Au sujet des imams actuellement jugés à Beni, soupçonnés d’avoir délivré des enseignements djihadistes et d’avoir recruté des jeunes pour les ADF, Shaykh Ali Mwinyi a expliqué que s’ils étaient finalement reconnus coupables, cela n’engagerait en rien la communauté musulmane congolaise.

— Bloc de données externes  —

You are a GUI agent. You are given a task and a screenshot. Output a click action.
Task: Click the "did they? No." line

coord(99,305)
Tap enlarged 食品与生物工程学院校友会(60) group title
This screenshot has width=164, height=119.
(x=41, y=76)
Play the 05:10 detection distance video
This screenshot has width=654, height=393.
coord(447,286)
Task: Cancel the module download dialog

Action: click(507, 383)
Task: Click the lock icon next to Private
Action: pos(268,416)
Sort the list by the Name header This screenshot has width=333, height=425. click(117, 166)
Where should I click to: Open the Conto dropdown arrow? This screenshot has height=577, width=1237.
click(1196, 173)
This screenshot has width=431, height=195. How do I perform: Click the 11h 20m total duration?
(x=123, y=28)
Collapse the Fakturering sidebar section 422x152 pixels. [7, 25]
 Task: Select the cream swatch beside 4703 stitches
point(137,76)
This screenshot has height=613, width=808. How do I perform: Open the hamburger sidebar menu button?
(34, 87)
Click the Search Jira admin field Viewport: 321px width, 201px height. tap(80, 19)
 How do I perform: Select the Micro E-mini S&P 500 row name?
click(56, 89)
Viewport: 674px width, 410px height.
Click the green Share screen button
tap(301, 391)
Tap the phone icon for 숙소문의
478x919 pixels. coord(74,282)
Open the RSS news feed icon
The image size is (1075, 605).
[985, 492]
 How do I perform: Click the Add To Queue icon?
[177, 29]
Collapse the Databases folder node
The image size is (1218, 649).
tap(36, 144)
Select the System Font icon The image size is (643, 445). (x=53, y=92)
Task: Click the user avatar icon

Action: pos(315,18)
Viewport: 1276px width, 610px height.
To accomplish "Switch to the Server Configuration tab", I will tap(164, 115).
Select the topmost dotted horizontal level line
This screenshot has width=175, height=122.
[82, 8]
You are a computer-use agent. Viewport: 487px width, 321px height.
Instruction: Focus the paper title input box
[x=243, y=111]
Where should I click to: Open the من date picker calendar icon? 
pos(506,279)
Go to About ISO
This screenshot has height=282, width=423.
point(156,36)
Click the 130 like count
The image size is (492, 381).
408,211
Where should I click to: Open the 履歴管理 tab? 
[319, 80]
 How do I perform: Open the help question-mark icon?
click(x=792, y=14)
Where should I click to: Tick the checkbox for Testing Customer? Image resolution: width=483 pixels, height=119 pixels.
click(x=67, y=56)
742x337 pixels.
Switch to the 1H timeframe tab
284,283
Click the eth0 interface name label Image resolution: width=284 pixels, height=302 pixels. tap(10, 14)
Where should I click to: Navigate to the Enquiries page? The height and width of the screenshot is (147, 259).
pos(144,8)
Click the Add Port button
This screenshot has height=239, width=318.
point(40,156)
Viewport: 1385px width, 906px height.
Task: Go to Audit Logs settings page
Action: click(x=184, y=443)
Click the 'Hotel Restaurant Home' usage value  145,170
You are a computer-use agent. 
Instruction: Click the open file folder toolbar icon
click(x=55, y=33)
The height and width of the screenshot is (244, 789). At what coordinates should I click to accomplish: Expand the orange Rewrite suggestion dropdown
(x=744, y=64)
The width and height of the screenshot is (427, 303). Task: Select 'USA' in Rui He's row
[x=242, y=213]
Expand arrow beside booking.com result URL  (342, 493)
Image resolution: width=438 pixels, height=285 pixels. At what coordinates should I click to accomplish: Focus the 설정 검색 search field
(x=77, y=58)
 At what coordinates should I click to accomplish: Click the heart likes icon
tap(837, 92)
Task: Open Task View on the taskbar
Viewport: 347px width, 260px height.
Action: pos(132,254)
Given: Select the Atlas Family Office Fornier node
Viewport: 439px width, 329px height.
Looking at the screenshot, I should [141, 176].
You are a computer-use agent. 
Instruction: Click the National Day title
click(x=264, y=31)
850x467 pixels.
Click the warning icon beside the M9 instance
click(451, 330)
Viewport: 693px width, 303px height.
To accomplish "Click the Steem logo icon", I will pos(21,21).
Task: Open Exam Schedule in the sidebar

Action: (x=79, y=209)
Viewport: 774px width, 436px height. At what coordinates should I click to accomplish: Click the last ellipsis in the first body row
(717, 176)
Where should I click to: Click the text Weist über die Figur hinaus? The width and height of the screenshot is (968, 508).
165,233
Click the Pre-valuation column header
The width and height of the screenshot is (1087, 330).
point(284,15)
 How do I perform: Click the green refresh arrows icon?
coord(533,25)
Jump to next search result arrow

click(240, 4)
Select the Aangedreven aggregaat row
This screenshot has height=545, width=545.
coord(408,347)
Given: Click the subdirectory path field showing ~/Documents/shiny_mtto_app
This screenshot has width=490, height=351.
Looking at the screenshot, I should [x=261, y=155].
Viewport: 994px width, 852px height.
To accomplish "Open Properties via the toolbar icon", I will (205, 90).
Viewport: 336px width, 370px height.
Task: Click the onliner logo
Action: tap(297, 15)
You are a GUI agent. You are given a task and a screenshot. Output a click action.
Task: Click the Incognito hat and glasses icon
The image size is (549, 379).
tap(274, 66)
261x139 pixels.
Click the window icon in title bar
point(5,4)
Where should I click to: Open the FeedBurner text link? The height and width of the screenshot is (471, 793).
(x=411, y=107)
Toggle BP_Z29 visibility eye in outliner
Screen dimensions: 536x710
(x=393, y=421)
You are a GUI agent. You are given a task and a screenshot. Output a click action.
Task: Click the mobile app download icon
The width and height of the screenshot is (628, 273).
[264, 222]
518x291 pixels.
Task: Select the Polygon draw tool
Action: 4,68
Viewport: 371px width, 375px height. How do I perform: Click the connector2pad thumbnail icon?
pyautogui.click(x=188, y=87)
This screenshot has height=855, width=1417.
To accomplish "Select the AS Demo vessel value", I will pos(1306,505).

« Je ne crois pas que ce genre d’enseignements ce sont passés dans les mosquées, parce que dans les mosquées, il y a plusieurs personnes qui viennent y prier, il faudrait interroger ceux qui vont prier chaque jour là-bas afin de savoir si de tels enseignements ce sont passés dans des mosquées. Toutefois, on ne peut pas innocenter les imams. Parce que le procès se poursuit, laissons la justice faire son travail. S’ils sont innocentés, tant mieux, s’ils sont coupables, cela n’engage pas la communauté islamique. »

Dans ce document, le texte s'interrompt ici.